Your output should be the records below, word for word and picture-free.

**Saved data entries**
* * * * *

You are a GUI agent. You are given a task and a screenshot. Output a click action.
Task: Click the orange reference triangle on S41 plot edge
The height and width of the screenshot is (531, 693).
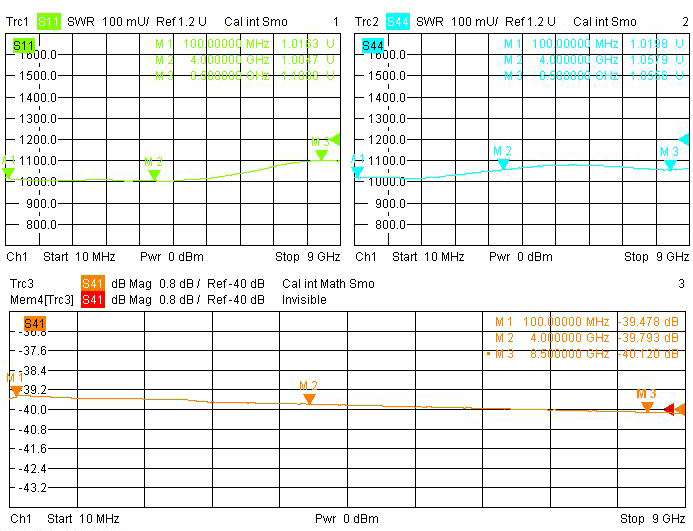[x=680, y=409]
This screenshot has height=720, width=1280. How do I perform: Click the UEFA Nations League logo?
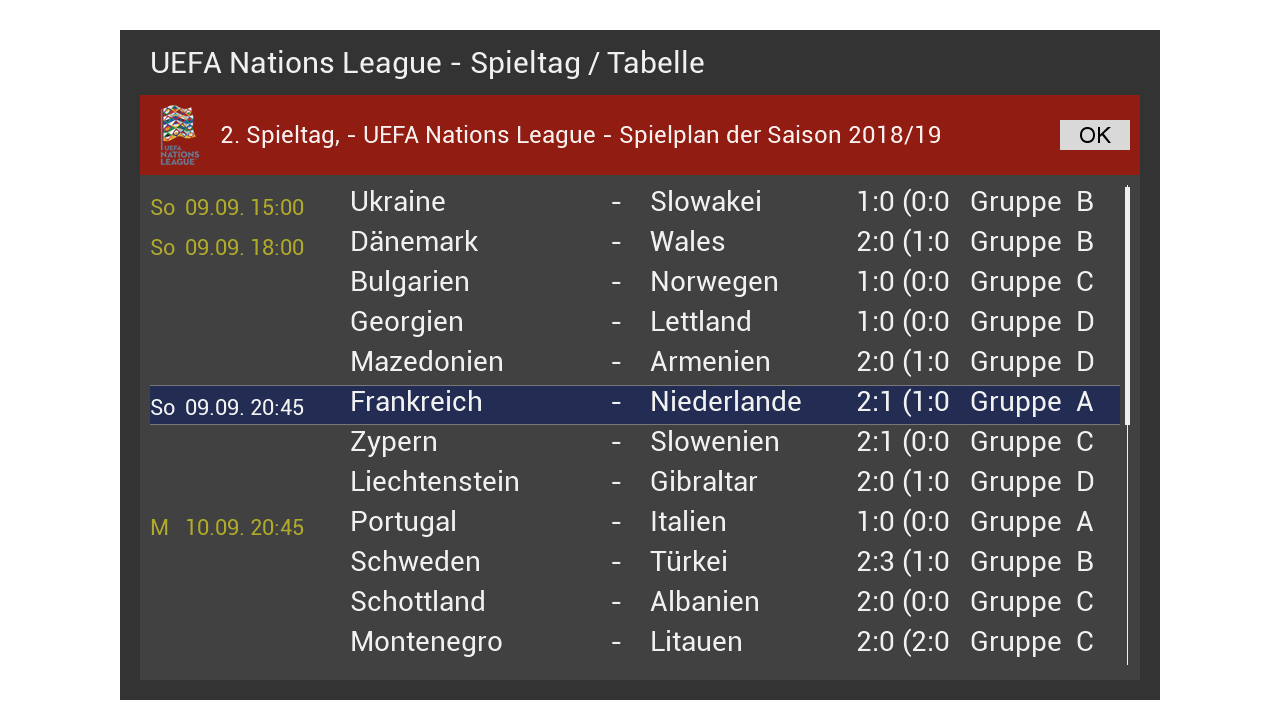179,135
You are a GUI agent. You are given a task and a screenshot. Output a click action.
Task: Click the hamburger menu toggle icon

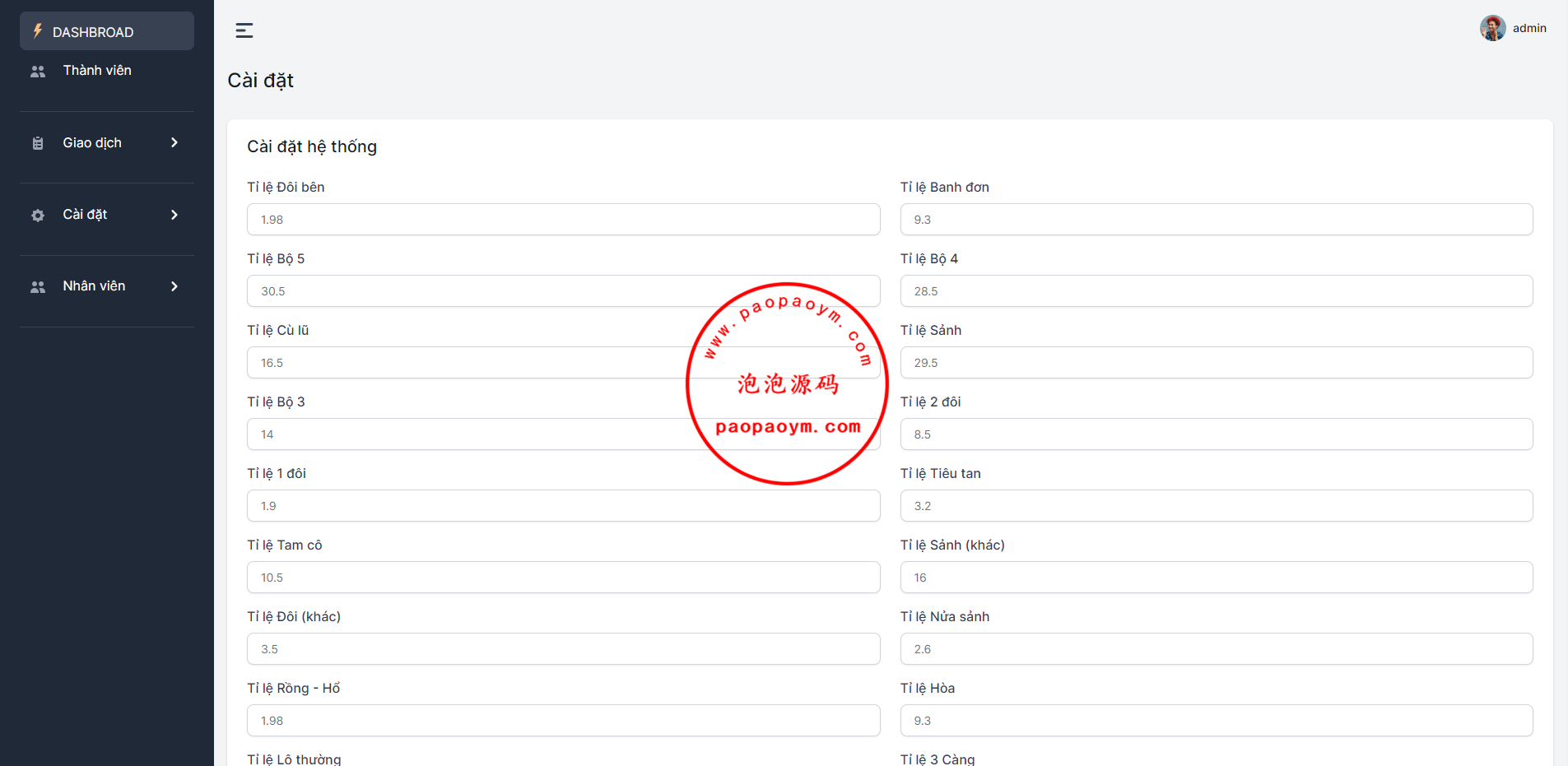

* * * * *

**Solution to this exercise**
You are a GUI agent. You are given a task and a screenshot. Output a click action.
Task: Click the orange reference triangle on S41 plot edge
The height and width of the screenshot is (531, 693).
[x=680, y=409]
This screenshot has height=720, width=1280. How do I perform: Click the UEFA Nations League logo?
179,135
You are a GUI agent. You are given a task and a screenshot. Output a click action.
Task: Click the hamburger menu toggle icon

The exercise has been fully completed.